In this paper, we investigate (i) how EL-based state abstractions compare to NL-based ones for RL in hard-exploration, procedurally-generated environments, and (ii) how properties of the referential games used to learn ELs impact the quality of the RL exploration and learning.
Results indicate that the EL-guided agent, namely EReLELA, achieves similar performance as its NL-based counterparts without its limitations.
Our work shows that Embodied RL agents can leverage unsupervised emergent abstractions to greatly improve their exploration skills in sparse reward settings, thus opening new research avenues between Embodied AI and Emergent Communication.

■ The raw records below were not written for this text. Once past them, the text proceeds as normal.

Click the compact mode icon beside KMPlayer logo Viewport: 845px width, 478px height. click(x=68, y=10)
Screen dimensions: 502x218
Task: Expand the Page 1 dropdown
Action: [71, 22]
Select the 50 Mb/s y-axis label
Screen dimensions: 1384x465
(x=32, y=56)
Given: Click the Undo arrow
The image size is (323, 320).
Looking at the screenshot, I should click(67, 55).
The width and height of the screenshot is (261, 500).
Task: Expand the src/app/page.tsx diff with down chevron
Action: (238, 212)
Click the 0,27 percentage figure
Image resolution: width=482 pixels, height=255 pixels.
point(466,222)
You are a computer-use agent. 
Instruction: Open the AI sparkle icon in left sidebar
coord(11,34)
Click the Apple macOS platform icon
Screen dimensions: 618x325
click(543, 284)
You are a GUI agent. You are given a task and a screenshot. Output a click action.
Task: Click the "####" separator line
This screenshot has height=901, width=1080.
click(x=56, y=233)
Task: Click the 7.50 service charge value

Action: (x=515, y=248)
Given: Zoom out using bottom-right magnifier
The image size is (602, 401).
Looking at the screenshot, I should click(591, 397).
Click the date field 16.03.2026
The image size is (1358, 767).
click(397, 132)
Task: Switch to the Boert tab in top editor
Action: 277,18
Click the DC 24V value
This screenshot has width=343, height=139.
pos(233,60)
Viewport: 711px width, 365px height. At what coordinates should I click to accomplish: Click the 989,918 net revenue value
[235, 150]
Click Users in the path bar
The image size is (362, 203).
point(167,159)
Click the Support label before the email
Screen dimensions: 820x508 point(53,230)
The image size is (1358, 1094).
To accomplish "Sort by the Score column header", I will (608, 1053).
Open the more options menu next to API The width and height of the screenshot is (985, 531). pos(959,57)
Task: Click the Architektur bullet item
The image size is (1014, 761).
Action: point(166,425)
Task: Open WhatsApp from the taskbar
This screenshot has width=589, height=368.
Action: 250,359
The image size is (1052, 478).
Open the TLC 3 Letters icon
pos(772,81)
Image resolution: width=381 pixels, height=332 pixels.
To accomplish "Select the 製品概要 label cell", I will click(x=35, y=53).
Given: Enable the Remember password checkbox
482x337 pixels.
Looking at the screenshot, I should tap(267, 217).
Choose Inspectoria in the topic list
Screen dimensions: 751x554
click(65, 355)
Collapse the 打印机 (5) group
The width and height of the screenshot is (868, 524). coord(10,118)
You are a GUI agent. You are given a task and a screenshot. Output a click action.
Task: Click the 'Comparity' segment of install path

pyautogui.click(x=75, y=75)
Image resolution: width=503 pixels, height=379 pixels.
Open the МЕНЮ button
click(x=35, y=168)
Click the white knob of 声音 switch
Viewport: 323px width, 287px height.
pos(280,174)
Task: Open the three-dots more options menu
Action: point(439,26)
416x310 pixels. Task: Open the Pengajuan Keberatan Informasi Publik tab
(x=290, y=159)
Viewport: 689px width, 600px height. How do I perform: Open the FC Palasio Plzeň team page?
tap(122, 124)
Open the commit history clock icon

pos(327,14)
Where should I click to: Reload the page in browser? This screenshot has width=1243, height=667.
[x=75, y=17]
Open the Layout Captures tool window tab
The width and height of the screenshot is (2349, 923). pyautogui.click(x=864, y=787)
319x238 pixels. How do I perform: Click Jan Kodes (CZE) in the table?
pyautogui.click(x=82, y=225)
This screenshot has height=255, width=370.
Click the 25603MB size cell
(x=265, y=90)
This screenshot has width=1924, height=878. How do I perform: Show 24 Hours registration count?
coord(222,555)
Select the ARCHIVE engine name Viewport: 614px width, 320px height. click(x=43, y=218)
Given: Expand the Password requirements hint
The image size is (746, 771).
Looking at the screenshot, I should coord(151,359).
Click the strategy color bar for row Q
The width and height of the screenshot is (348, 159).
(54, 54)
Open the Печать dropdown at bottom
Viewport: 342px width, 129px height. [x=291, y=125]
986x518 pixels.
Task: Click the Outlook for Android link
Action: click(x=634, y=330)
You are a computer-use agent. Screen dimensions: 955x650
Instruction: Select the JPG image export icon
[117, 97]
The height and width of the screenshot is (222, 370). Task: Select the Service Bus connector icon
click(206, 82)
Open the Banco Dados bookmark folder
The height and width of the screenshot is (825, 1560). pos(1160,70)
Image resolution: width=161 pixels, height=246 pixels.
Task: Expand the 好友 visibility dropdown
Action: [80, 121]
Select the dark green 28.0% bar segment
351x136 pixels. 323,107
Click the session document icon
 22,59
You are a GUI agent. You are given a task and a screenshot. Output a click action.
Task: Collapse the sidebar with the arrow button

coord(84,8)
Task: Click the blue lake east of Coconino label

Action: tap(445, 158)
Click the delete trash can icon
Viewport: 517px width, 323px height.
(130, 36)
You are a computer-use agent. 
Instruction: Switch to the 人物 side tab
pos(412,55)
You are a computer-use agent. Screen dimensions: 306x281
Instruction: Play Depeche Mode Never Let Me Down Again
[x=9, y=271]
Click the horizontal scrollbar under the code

The following details how to reproduce the main experiments of the paper.


## Installation :

### Regym :

```bash
cd Regym; pip install -e .
```

### ReferentialGym :

```bash
cd Regym/regym/thirdparty/ReferentialGym; pip install -e .
```

### Archi :

```bash
cd Regym/regym/thirdparty/Archi; pip install -e .
```

### MiniGrid :

```bash
cd Regym/regym/environments/envs/MiniGrid; ./MiniGrid_install.sh
```

### Miscellianeous :

```bash
pip install wandb ipdb
```

## Reproduce Experiments :

The main experiments take place in the context of the KeyCorridor-S3-R2 environment from MiniGrid. 
All related scripts can be found in the Experiments folder and start with the denomination `keycorridor_S3_R2_dynamic_`.
Each script launchs a single agent for a 1M observation budget.
Please update the `--seed` hyperparameter to run each agent with different random seeds.

Logging is performed via Weights & Biases, thus you will be required to log in.


### RANDOM Agent :

```bash
cd Experiments/MiniGrid; ./keycorridor_S3_R2_dynamic_POMDP+R2D2+ELA_NOTRAINING_run.sh
```

### Natural Language Abstractions (NLA) Agent :

```bash
cd Experiments/MiniGrid; ./keycorridor_S3_R2_dynamic_POMDP+R2D2+NLA_run.sh
```

### EReLELA Agents :

With Impatient-Only loss function:

```bash
cd Experiments/MiniGrid; ./keycorridor_S3_R2_dynamic_AgnosticPOMDP+R2D2+ELA+UniformDistrSampling_run_minimal.sh
```

With STGS-LazImpa loss function:

```bash
cd Experiments/MiniGrid; ./keycorridor_S3_R2_dynamic_AgnosticPOMDP+R2D2+LazyELA+UniformDistrSampling_run_minimal.sh
```

In order to change the value of the $\beta_1$ and $\beta_2$ hyperparameters, please update the `--ELA_rg_logits_mdl_principle_factor` hyperparameter.